Com...prendre la poudre...d'escopette ! Episode II : l'invention du fulmicoton ou "il n'y a pas de fumée sans feu" !

Suite du précédent envoi, voici que le fulmicoton bouleverse la donne armurière et renvoie aux calendes grecques la bonne vieille poudre noire.

Schönbein

 

Vint alors la poudre…sans fumée ! Un nom assez trompeur vous en conviendrez car cette fameuse poudre n’est pas cent pour cent…sans fumée, sinon sans fumet, odeur persistante de produits chimiques aidant comme on va le voir dans quelques instants. On parle souvent de Paul Vieille comme inventeur de cette poudre miracle, mais avant d’en arriver là, il faut signaler les travaux du chimiste français Henri Braconnot qui, le premier, en 1832 constata que le mélange d’acide nitrique et de fibres de bois produisait un matériau explosif perfectionné quelques années plus tard par Théophile Pelouze en remplaçant le bois par du papier et du carton.
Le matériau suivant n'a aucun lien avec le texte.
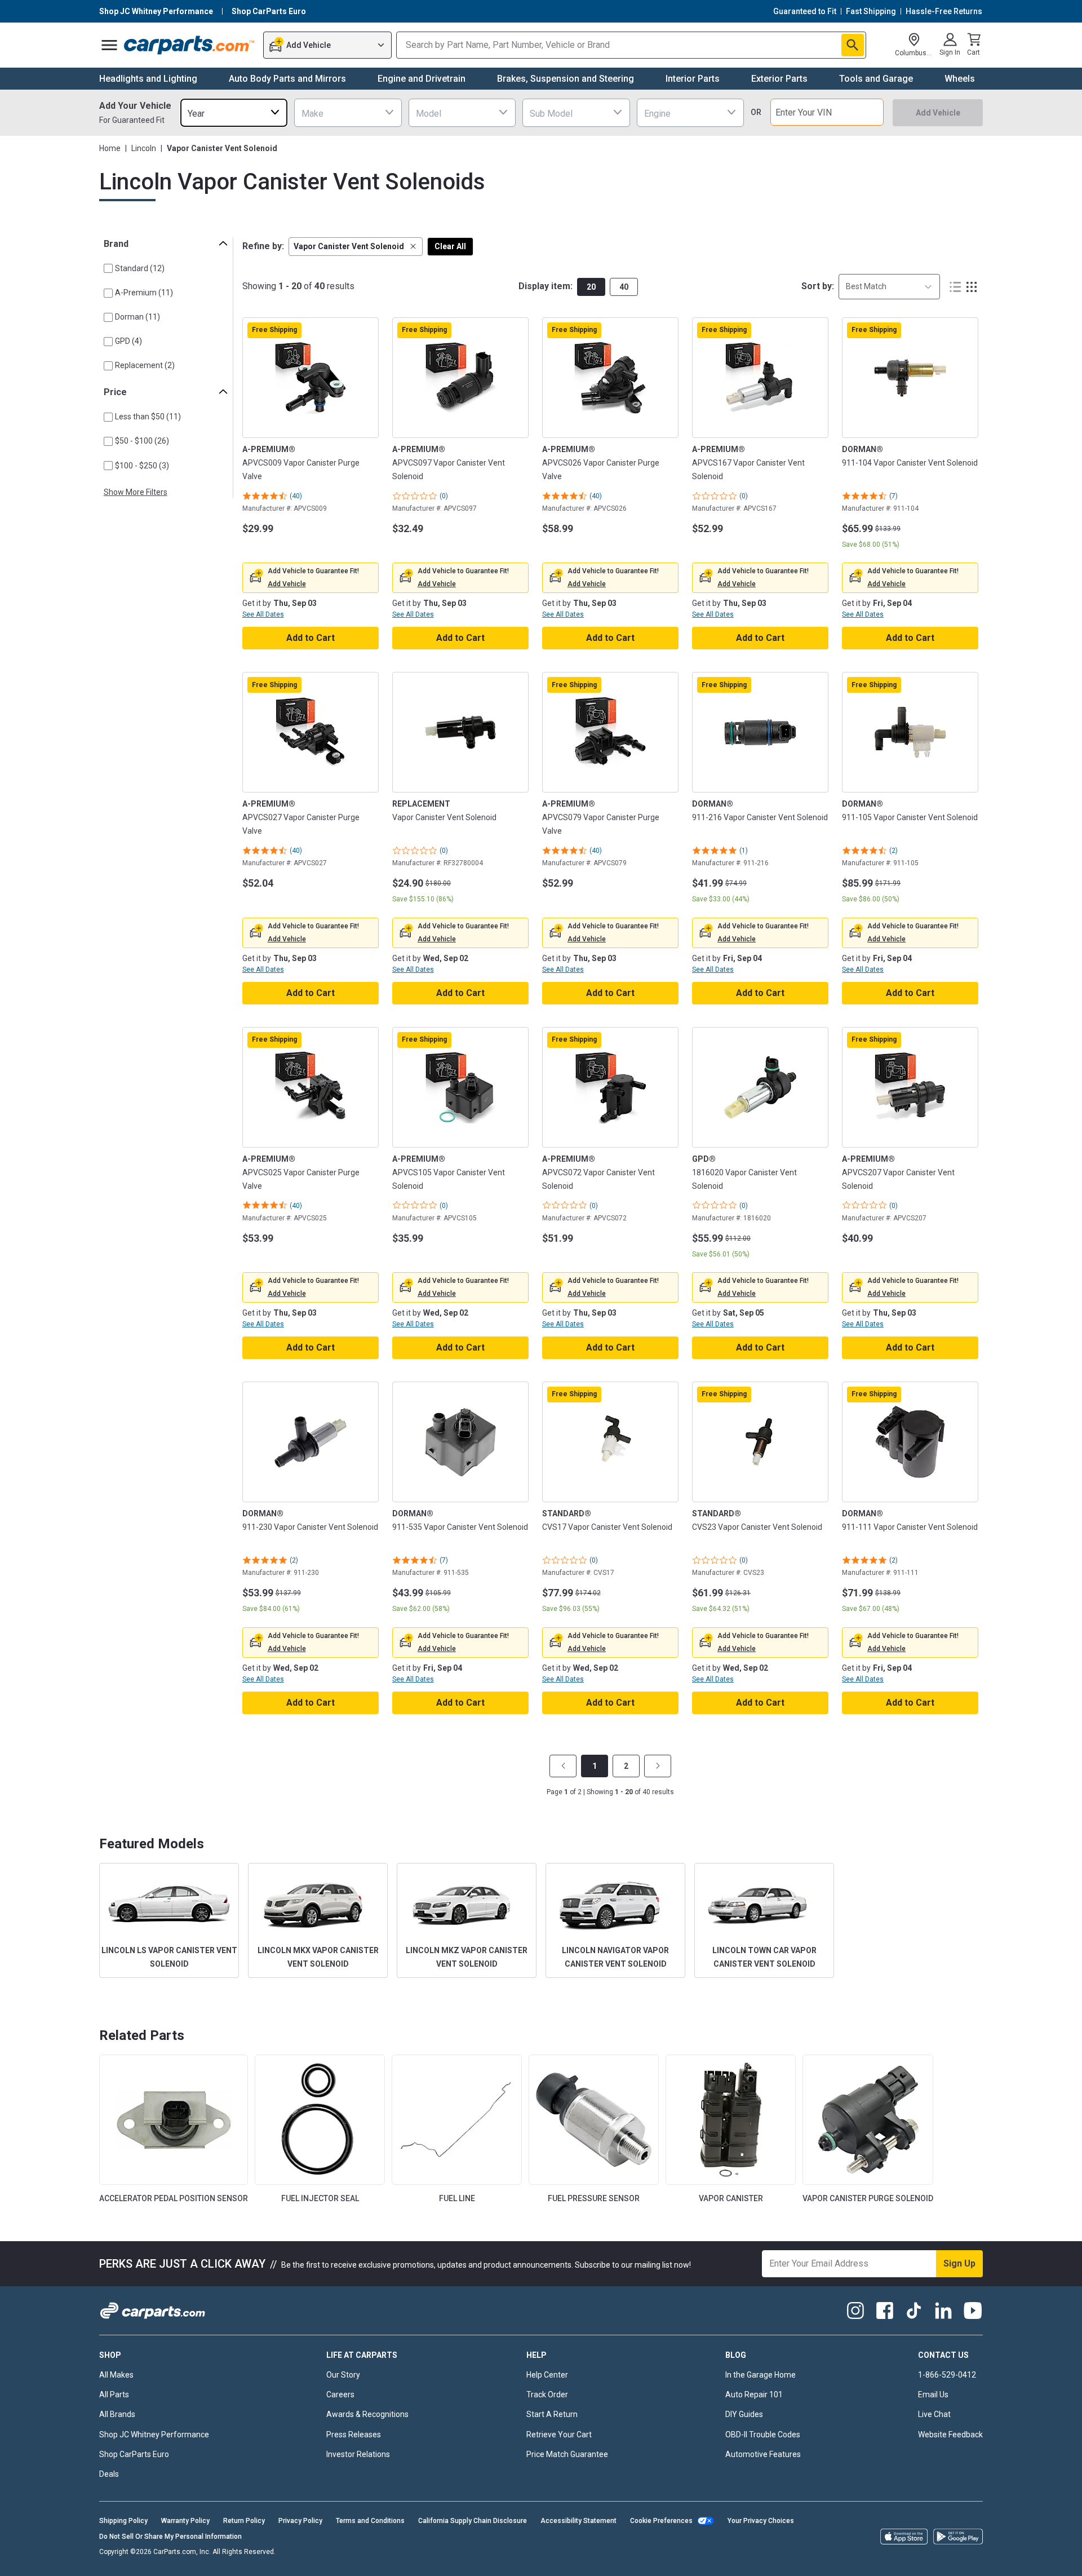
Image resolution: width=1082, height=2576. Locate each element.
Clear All (450, 246)
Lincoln (143, 148)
Encore instables, ces découvertes ne purent passer à la pratique avant la trouvaille accidentelle du suisse Christian Schonblein (ci contre à g.) qui, en renversant une combinaison d’acide nitrique et sulfurique essuyée à la hâte (avec le tablier de sa femme qui se plaignait amèrement de ses « expériences » faites sur un coin d’évier dans la cuisine !), et voulant le faire sécher près du feu (ni vu ni connu avant que sa mégère ne découvre le pot aux roses !), le vit brûler comme un éclair sans laisser aucune trace. Il venait, sans le savoir de créer le fulmicoton ou nitro cellulose ! Ce mélange, pour le même volume de poudre noire, produisait six fois plus de gaz, mais beaucoup moins de fumée et de chaleur et était donc promis à un bel avenir.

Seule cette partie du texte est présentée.